In 2003, a fourteen-year-long study of more than 500 schizophrenia patients, overseen by Nancy Andreasen (editor in chief of the American Journal of Psychiatry) reported that MRI imaging tests showed a decline in brain volumes related to the antipsychotic drugs, including decreases in both white and grey matter. “The prefrontal cortex doesn’t get the input it needs” and gradually atrophies, Andreasen said in 2008, because the medications “block basal ganglia activity.”7
Yet the drug model has become so ingrained in our culture that I couldn’t recall a whit of doubt ever being raised by Franklin’s doctors about whether he should stay on his medication. No one talked about alternatives. No one mentioned that Loren Mosher, in charge of schizophrenia studies at the National Institute of Mental Health in the 1970s, had conducted an experiment comparing conventional treatment in a hospital setting to the Soteria Project that he’d initiated. This was a group home environment with minimal use of antipsychotics. At the end of two years, the Soteria patients had “lower psychopathology scores, fewer (hospital) readmissions, and better global adjustment” than those treated with antipsychotics. And only 31 percent who remained off these neuroleptics after leaving the program ever relapsed.8
Hearing all this – hearing an older woman ask, “were we human beings before we became a diagnosis?” – on Franklin’s behalf I felt cheated, even conspired against. “We are surrounded by sudden genetic epidemics,” said Dr. Miles Simmons, “and Big Pharma is laughing all the way to the bank.” He and other speakers discuss the value of nutritional supplements, such as the orthomolecular approach that had proven so beneficial for Franklin at Earth House. But would he be willing to do this again, having abandoned the vitamin regimen (with no argument from his Boston therapist) soon after leaving their program.
Then, during one of the audience participation periods, I heard a woman’s voice in the back of the room raise something about … shamanism. The speaker onstage offered no response. But my curiosity was piqued. I was in the middle of reading The Horse Boy, a father-son story recounting how author Rupert Issacson’s little boy, a victim of severe autism, begins to improve after learning to ride a neighbor’s horse. As a travel writer, Isaacson was then struck by a wild idea – to take his son to Mongolia, the one place on the planet where horses and shamanic healing intersect.

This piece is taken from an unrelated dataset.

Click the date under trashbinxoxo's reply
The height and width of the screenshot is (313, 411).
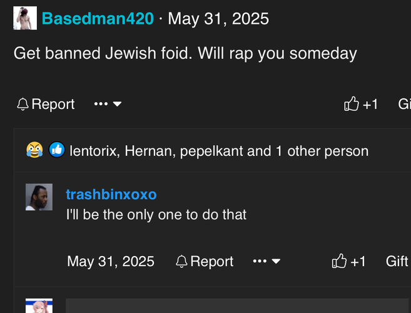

Taking a break from the proceedings, I found myself in the outer hallway standing near a young woman. We were the only people there. Although I hadn’t been able to see the face of the questioner, I had a curious feeling that she was the one who tried to bring up shamanism. I guessed right. She was a psychiatric registered nurse in Maine who did some shamanic study part-time. And for me, that moment marked the beginning of a quest that would dramatically improve Franklin’s life.
* * * * *
References:
1. The New York Times series by Alex Berenson began appearing on December 17, 2006.
2. Dr. William Wirshing is quoted in “Bitter Pill,” by Ben Wallace-Wells, in Rolling Stone’s article on Zyprexa, February 5, 2009.
3. Zyprexa and Clozaril: Pharmageddon, pp. 31-32.
4. “From the Editor’s Desk,” by Peter Tyrer, BJP 2012, 201:168.
5. Statistics on psychiatric drugs: Robert Whitaker, Anatomy of an Epidemic, Broadway paperback, 2010
6. World Health Organization study: Anatomy of an Epidemic, pp. 110-11.
7. Nancy Andreasen: quoted in Robert Whitaker, Mad in America, Basic Books, 2010, pp. 297-8.
8. Soteria Project: www.madinamerica.com, March 8, 2012.